James Keeler and Peter Wothers

Oxford: OUP 2008 | Pp944 | £38.99 | ISBN 978-019-928-930-1

Reviewed by Jeremy Hinks

chemical structure and reactivity book cover

In the first book Keeler and Wothers wrote together, Why chemical reactions happen, they used, to great effect, an integrated approach to explain chemical reaction phenomena to early stage undergraduates. Their latest collaboration builds this integrated approach into a much bigger resource, a 925-page book supported by a web resource with different content for students and tutors, intended to support the early years of undergraduate learning. 

The book is in three main sections. The first section covers atomic and molecular orbitals and how their energy and interaction dictate the properties of atoms, molecules and ultimately, materials. Some of the non-essential mathematics is removed in the treatment of these topics and illustrations (and web-based models) are provided to support those students whose learning develops through constructing a visual understanding of a complex theory. 

The second section includes nine chapters that cover topics commonly taught in first-year courses (and often beyond). The chapter titles reveal a return to a more conventional categorisation of the chemistry covered, but in all cases the structure and reactivity of the organic and inorganic molecules, and their spectroscopic characteristics, are related back to the key learning outcomes of the integrated coverage in section one. 

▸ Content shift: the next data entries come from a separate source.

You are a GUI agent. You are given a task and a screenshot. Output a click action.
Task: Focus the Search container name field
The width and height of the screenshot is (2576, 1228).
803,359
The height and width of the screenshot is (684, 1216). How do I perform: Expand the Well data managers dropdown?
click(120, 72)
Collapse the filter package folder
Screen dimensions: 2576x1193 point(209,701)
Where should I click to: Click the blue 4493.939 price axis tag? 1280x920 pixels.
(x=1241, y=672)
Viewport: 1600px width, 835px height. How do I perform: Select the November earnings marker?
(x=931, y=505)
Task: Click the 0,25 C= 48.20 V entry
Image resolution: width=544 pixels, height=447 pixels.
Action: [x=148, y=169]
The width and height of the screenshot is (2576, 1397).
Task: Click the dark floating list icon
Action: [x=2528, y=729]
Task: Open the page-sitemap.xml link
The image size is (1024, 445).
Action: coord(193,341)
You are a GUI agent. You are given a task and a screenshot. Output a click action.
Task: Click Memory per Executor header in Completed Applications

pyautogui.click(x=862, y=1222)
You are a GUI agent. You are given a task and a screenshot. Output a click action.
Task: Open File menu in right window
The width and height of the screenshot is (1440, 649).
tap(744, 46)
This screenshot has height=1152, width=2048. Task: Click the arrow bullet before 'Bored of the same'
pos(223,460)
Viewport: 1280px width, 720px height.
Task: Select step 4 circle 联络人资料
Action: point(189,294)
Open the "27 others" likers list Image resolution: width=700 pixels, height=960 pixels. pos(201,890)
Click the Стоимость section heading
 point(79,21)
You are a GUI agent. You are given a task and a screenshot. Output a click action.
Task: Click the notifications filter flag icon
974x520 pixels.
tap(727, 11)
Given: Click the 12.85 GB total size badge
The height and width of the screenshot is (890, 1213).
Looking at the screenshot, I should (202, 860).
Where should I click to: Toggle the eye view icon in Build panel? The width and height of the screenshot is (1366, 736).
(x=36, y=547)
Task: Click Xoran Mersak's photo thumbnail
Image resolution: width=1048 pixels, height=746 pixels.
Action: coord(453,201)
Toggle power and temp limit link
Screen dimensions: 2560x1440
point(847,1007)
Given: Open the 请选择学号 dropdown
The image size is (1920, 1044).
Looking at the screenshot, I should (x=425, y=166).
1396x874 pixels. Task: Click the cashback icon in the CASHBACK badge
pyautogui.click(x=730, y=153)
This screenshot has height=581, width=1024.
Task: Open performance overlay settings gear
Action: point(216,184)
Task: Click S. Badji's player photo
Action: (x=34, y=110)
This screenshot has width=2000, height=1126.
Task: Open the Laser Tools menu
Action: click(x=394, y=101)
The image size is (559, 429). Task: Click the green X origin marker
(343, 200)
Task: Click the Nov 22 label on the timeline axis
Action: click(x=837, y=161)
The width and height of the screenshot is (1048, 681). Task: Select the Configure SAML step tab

The book finishes with a chapter on mathematics, providing a discussion of the more complex treatments removed from the first section. The authors anticipate this will be better managed by students once they have completed the early maths modules that are now common components of chemistry degrees in the UK. 

The content is carefully formulated with regard to the text and illustrations, both helping to explain some of the more challenging aspects of the topics covered in the first section of the book. Occasionally the flow of ideas is compromised by introducing exceptions or anomalies when the knowledge required to understand them has yet to be covered. The coverage in the second section is high quality too and, though the topics are separated along more traditional lines, there is a greater sense of the integration of knowledge required to gain a full understanding of undergraduate chemistry. 

The objective of the authors, to break down the barriers used to manage the teaching of chemistry, is laudable, and they achieve their aim, particularly in the first section of the book. They have assembled a teaching resource that is refreshing in its style and rigorous in its content. It represents as good value as many of the similar, more traditional textbooks. 

Whether there are merits in an integrated approach at the early stage of undergraduate learning over the more traditional later stage integration, once a certain level of competency has been reached, is a question that will continue to test lecturers. The outcome of this debate will decide whether this type of book joins others as an available course resource or replaces them.